Thursday, September 27, 2012

Lighthouse Beach

This is the right off the north rocks at Lighthouse Beach.  It's a fickle break, and rights are in high demand here.  So if I have a chance to surf this one working at all, I usually do.  90% of the days that it works are in September and October.  It must have something to do with the nature of the swell and/or the way the sand is piled in after Monsoon season.  As best as I can tell, it likes a medium size swell with a big period - something like 2.5 ft. at 18 sec.  This day was 3 @ 12.

You have to enjoy bendy, mutant, refracting waves to appreciate this place.  Even then it will be a love/hate sort of thing.  The peak moves around like a whack-a-mole and there's always a rip running along the rocks which makes it impossible to stay in one place.  It's the sort of break where you see a lot of good ones and catch a few. 

Kovalam Surf and Sport Now Open

Thursday, April 5, 2012

Saturday, March 17, 2012

I'll put you on the waves and Hareesh will put you on the elephants...literally.

April Approaches

All in all, April is the best time to catch waves in India.  This swell that graced us in mid-March was a sweet hint at what is to come.  "Thank you" to Chris Proud for providing the photos and video on this and the 2 previous posts. 

Jay Bay

Jay Bay.  That's what they're calling it, and momentum on the name has taken its course.  I didn't discover it, first surf it as far as I know, or try to name it.  I did endorse it to fellow guides ( as a fun spot that deserved an occasional check and noted that it is good for beginner and experienced surfers.  It's a little bay area between 2 jetties that was formerly a river mouth.  Recent construction has changed that.  Perhaps it's the case that water flow is sustained through pipes where they are blocking off the backwater and that the little cove won't fill in.  We'll see.  This was a fun little day that made the most of minimal swell.

Death of a Firewire

My Firewire broke towards the end of this 5 hour session.  Some of the waves in the video show the shallow end to this spot. Even if it looks float-able, I don't recommend it.  The wind stays light past noon about 10 days a year here.  The chance of that mid-day cleanliness being coupled with swell is pretty low.  Broken boards or not, it was a pretty special day.

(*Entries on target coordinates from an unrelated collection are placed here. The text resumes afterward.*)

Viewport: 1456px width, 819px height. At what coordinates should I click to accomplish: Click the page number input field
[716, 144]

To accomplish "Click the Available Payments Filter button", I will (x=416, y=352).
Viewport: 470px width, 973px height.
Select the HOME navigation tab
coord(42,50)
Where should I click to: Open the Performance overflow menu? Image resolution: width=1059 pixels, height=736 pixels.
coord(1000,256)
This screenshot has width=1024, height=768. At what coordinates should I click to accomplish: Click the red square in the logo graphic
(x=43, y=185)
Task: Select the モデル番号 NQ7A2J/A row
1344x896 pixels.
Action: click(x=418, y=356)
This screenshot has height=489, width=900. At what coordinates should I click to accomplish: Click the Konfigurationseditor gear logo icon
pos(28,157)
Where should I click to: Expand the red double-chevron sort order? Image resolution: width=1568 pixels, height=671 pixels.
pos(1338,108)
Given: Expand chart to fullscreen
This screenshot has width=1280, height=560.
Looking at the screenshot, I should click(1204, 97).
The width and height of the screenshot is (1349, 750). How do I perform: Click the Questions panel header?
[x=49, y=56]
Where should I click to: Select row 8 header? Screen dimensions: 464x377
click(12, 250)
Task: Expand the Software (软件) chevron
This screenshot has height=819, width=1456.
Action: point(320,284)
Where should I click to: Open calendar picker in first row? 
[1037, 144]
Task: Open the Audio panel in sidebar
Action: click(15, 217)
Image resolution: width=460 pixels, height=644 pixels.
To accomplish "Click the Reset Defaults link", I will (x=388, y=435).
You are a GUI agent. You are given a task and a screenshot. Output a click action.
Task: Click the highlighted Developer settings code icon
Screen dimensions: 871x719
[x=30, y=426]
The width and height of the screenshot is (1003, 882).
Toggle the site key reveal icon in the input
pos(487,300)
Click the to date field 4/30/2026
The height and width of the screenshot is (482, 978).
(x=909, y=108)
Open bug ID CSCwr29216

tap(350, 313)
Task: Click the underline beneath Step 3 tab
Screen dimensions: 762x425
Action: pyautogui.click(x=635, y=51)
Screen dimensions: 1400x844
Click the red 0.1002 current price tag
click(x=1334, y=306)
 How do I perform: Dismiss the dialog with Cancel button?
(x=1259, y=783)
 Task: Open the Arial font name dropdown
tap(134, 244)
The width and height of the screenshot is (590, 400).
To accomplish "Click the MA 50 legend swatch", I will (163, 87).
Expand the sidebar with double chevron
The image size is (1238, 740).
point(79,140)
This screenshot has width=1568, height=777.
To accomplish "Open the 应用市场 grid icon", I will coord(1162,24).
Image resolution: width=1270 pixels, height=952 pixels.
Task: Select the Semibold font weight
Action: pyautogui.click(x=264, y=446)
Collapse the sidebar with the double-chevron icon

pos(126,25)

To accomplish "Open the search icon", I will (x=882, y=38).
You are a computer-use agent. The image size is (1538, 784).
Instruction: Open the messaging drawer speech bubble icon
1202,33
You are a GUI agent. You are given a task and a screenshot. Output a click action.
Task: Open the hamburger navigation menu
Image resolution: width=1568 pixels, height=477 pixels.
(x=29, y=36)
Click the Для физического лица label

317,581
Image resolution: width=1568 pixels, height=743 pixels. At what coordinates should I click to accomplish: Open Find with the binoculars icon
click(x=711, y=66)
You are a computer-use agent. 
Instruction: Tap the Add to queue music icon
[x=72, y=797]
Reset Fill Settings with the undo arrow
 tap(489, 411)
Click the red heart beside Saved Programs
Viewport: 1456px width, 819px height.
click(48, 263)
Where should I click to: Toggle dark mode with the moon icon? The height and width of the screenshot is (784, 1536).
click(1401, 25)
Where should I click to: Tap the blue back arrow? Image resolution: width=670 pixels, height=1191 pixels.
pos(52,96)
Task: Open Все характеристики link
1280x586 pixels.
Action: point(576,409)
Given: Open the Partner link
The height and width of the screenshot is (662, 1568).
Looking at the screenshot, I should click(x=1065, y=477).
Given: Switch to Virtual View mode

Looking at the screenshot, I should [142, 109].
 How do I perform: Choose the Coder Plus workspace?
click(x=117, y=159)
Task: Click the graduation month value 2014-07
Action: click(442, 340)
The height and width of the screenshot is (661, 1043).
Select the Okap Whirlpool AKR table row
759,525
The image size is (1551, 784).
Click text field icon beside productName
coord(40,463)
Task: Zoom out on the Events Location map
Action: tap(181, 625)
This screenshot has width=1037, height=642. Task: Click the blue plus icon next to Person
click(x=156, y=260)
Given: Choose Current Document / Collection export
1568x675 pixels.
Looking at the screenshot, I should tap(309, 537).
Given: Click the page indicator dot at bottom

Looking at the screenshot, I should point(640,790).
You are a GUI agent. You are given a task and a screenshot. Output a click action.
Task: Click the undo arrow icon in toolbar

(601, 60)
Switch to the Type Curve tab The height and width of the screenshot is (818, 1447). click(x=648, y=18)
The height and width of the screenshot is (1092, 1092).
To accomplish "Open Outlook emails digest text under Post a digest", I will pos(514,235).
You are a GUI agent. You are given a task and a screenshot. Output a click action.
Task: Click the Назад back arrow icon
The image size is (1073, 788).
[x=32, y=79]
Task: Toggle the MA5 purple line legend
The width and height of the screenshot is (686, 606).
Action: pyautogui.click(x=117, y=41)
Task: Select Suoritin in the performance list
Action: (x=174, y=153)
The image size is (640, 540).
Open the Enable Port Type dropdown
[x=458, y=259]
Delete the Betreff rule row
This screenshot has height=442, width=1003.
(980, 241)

Wednesday, January 18, 2012


The following is from a recently discovered (not that I'm the first to surf it) break that was right there under our noses the whole time.  Hence the name.  It's also the local facial hair of choice.  This wave is another quality river mouth left similar to its recently popularized cousin a little to the south of here.  I had intended to check this place out since looking on googlemaps prior to even coming here.  I never got around to it.  From the plane window flying back to our city a few weeks back I noticed a little white triangle peeling again and again in the same place.  I went straight there that night and gave it a look.  It's fun even when small which is hard to come by here, and it works at least up to head high as you can see.  This day was 2ft. @ 18 sec.  The tide was better later, but the wind was better early.  I can't wait to see it all come together.  If the tide is outgoing, then the water will be coming out of the river and is not very desirable.   There’s my disclaimer.  I was careful not to swallow the whole 5 hours I surfed.  Access isn’t obvious either.  This day I was joined by Ed and company ( Varkala.  When 90% of your surfs are by yourself, a small crowd starts to sound real inviting.  It was fun to catch a few with friends.